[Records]
[start]
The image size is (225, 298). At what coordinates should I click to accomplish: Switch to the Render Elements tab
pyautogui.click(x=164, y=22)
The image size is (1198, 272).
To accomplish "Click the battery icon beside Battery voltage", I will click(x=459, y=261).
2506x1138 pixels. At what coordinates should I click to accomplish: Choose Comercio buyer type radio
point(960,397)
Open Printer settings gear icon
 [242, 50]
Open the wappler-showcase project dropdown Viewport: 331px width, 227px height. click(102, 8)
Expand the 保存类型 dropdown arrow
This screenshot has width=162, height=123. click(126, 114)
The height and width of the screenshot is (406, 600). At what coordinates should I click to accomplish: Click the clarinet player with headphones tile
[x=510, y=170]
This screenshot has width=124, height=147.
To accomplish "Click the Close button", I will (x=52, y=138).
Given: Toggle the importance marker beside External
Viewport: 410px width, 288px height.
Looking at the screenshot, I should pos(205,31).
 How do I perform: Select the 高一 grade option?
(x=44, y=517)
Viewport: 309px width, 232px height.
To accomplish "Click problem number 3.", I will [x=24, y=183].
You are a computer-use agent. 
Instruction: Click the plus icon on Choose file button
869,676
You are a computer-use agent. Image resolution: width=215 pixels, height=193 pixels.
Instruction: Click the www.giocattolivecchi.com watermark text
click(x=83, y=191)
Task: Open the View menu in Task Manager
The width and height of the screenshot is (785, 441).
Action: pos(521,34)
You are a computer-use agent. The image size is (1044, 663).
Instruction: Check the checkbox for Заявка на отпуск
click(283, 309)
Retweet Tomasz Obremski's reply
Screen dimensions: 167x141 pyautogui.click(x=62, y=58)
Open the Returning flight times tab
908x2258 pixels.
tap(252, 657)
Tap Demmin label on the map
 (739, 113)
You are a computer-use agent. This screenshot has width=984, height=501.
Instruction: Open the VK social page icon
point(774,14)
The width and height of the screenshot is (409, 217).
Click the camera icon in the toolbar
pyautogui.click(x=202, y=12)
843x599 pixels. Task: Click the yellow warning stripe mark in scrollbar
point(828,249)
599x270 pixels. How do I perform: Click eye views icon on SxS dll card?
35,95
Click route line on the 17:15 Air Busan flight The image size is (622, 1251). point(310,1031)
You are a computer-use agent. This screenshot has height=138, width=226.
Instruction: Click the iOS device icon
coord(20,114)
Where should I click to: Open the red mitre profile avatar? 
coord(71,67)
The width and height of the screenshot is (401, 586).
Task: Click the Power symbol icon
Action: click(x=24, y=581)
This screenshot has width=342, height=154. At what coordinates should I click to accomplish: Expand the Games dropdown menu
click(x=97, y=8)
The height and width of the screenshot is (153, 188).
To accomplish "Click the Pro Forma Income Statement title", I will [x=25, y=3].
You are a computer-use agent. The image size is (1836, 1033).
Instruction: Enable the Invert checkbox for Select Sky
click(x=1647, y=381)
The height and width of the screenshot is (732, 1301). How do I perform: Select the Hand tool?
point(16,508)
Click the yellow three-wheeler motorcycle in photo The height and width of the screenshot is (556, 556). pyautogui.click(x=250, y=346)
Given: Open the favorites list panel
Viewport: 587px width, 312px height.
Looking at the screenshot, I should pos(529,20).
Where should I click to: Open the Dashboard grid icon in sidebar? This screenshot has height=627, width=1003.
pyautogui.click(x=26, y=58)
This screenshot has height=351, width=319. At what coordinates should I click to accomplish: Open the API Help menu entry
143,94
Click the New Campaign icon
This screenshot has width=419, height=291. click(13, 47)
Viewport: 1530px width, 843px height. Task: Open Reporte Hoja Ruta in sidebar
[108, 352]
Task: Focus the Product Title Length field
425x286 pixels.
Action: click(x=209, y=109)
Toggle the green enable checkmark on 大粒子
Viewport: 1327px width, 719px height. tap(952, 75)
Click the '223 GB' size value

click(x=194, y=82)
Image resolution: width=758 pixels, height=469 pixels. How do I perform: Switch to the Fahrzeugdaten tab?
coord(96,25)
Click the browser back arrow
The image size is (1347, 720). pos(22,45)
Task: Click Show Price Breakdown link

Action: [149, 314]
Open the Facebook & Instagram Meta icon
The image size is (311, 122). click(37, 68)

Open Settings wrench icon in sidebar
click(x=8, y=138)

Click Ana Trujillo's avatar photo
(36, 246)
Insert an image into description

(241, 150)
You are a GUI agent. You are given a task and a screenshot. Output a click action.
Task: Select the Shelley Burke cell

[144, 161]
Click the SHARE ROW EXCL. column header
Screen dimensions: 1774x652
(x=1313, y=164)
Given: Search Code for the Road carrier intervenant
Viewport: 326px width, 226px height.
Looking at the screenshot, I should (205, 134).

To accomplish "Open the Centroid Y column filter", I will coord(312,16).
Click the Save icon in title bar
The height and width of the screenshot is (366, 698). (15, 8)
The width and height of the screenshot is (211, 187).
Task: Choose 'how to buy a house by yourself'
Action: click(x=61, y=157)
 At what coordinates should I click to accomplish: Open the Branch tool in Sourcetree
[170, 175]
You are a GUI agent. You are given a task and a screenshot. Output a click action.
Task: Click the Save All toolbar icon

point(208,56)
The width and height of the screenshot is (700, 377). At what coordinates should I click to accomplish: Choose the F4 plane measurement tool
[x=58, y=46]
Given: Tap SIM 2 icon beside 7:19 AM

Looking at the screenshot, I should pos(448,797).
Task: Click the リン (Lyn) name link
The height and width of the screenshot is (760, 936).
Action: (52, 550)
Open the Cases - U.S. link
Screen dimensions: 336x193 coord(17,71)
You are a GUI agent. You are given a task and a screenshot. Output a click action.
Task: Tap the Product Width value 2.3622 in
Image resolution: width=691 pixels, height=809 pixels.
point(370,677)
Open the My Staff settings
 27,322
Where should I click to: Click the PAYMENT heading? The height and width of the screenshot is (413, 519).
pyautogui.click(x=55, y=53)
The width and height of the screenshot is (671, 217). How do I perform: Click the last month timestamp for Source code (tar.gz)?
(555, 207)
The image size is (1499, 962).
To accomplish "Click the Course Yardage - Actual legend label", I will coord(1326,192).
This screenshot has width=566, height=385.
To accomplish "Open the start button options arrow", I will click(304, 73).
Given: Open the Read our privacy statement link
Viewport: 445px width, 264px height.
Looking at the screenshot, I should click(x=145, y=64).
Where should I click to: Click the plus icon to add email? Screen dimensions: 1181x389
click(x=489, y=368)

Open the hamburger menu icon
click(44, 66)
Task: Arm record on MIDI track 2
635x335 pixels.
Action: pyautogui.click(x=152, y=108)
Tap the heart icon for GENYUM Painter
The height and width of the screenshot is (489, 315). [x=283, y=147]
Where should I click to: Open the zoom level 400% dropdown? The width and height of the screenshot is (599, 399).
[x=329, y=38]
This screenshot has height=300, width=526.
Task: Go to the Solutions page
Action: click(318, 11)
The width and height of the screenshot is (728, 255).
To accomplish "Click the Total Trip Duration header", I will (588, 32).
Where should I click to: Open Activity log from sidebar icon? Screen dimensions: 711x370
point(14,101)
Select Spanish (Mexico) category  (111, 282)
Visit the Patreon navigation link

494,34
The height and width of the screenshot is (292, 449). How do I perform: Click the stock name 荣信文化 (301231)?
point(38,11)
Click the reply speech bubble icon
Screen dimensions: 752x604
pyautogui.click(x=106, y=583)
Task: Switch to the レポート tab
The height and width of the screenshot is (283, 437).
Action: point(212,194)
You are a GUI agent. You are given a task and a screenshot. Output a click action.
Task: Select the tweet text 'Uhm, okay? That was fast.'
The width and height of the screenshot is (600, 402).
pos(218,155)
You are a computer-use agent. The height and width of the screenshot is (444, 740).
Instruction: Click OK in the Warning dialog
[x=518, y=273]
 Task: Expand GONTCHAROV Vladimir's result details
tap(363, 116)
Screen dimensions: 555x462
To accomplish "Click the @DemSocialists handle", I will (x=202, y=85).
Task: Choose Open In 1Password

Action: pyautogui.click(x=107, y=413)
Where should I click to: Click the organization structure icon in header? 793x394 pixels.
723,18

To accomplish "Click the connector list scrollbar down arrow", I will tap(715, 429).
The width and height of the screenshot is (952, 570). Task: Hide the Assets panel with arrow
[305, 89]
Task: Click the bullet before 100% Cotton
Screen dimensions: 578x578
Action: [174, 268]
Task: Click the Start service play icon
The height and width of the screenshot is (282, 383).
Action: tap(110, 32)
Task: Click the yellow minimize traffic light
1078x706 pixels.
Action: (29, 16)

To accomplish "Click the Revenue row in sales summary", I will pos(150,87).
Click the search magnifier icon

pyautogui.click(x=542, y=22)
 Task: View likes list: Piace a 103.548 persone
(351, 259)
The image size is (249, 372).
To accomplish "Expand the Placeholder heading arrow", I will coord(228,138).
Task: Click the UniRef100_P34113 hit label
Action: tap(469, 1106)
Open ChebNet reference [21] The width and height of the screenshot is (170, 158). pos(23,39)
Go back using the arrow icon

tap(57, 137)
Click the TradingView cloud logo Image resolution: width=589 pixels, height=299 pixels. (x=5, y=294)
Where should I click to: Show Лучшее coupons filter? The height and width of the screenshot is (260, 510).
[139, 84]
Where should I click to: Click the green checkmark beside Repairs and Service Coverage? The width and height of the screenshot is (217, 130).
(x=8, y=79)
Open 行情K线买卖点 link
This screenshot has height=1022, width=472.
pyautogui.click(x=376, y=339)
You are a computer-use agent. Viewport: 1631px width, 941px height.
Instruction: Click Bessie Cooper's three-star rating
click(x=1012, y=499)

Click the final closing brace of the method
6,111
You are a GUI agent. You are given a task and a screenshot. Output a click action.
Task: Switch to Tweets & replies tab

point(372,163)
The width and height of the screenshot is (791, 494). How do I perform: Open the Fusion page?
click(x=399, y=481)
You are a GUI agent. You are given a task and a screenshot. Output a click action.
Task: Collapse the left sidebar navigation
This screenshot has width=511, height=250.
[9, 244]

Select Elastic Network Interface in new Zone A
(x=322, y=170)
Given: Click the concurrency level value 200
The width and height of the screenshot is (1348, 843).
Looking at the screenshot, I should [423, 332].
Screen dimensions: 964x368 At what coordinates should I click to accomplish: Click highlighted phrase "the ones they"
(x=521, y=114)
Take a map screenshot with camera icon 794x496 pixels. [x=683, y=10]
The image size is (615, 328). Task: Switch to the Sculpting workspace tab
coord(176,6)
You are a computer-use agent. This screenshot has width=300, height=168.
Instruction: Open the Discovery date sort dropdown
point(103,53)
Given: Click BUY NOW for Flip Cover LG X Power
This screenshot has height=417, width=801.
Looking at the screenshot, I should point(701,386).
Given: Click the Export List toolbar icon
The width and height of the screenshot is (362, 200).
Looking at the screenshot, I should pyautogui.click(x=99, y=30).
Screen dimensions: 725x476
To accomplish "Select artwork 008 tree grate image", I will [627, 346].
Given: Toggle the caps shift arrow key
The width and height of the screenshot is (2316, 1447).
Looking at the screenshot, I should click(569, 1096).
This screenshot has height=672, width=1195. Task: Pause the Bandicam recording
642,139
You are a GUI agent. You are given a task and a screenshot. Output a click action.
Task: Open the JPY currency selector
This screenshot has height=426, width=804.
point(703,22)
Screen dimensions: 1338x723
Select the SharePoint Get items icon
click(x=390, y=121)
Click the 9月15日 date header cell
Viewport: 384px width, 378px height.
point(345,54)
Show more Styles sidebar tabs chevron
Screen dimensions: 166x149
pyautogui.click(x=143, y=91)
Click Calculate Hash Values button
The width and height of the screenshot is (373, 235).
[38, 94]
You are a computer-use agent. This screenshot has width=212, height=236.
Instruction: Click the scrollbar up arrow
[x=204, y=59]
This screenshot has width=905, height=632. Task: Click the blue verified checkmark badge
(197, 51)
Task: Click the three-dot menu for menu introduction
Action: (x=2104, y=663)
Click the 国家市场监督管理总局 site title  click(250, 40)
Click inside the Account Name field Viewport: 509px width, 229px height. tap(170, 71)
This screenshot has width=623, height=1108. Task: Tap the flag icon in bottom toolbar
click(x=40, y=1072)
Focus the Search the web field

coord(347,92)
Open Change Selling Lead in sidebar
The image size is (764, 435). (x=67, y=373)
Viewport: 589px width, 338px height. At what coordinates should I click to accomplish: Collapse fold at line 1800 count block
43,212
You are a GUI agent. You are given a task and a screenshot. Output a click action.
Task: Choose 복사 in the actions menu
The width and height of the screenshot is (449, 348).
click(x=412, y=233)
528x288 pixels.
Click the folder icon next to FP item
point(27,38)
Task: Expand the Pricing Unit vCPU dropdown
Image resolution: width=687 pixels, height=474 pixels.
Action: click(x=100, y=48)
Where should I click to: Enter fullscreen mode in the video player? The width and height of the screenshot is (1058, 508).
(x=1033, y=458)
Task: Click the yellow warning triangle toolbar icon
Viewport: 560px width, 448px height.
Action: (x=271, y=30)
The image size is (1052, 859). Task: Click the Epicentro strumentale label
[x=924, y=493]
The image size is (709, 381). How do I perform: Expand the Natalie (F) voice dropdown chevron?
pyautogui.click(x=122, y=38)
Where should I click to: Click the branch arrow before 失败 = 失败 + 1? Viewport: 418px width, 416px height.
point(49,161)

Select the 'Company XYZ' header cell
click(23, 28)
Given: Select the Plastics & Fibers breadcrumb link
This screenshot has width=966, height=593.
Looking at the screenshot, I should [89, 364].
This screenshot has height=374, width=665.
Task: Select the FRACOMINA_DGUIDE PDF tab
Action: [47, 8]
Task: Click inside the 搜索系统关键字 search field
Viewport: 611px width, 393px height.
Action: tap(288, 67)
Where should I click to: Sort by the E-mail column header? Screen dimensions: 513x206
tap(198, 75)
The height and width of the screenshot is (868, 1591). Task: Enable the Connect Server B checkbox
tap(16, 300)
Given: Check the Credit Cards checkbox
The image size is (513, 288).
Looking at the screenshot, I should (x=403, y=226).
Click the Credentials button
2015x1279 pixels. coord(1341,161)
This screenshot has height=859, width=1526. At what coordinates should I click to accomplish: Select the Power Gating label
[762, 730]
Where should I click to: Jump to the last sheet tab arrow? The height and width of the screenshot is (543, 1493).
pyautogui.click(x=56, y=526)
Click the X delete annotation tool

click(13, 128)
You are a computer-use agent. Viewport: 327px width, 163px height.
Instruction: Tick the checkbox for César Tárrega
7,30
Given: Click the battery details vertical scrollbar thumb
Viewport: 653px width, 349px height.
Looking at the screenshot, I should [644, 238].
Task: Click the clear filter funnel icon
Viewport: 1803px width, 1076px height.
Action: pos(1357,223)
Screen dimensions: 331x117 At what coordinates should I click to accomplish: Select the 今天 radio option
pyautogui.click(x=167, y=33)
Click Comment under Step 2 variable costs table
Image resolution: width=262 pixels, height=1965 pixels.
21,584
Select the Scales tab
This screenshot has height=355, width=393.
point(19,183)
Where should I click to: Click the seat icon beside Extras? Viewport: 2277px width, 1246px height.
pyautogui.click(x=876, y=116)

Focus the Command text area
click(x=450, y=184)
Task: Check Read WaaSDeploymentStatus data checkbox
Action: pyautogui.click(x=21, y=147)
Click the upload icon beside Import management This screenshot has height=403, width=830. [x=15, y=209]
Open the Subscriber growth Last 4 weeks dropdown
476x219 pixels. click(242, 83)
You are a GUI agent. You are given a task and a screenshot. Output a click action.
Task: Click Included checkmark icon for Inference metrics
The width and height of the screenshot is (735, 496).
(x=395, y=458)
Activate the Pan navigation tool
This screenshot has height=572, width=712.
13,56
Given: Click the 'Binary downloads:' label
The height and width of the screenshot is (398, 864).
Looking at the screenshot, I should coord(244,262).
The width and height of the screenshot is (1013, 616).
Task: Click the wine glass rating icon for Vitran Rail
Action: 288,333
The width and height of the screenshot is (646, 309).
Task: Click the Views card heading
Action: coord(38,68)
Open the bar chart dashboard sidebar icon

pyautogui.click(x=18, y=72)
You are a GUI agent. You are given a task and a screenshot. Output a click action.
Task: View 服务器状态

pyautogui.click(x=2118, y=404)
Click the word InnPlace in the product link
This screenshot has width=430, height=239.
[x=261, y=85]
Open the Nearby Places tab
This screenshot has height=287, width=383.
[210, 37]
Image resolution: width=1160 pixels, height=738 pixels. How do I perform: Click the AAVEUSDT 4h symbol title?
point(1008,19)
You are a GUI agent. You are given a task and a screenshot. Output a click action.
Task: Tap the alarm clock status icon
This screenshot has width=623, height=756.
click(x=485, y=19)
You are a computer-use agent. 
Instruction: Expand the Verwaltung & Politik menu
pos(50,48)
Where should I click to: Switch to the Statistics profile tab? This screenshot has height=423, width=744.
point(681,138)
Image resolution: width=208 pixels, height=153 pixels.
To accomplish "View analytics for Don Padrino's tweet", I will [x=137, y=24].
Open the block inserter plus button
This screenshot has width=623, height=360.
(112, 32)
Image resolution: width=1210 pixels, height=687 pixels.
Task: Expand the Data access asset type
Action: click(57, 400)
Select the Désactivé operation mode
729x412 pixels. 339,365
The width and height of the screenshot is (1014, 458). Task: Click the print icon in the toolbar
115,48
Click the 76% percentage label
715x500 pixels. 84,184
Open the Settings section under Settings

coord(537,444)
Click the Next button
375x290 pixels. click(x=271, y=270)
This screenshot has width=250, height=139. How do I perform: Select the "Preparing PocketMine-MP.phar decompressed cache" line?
[end]
# REQUIREMENT
Swap "Where should I click to" for "Where do I click to" in the entries that begin at the line containing "Where should I click to: Click the plus" and end after the line containing "Action: point(212,194)", and reproduce only those lines with nothing else altered.

# REPLY
Where do I click to: Click the plus icon to add email? Screen dimensions: 1181x389
click(x=489, y=368)

Open the hamburger menu icon
click(44, 66)
Task: Arm record on MIDI track 2
635x335 pixels.
Action: pyautogui.click(x=152, y=108)
Tap the heart icon for GENYUM Painter
The height and width of the screenshot is (489, 315). [x=283, y=147]
Where do I click to: Open the zoom level 400% dropdown? The width and height of the screenshot is (599, 399).
[x=329, y=38]
This screenshot has height=300, width=526.
Task: Go to the Solutions page
Action: click(318, 11)
The width and height of the screenshot is (728, 255).
To accomplish "Click the Total Trip Duration header", I will (588, 32).
Where do I click to: Open Activity log from sidebar icon? Screen dimensions: 711x370
point(14,101)
Select Spanish (Mexico) category  (111, 282)
Visit the Patreon navigation link

494,34
The height and width of the screenshot is (292, 449). How do I perform: Click the stock name 荣信文化 (301231)?
point(38,11)
Click the reply speech bubble icon
Screen dimensions: 752x604
pyautogui.click(x=106, y=583)
Task: Switch to the レポート tab
The height and width of the screenshot is (283, 437).
Action: point(212,194)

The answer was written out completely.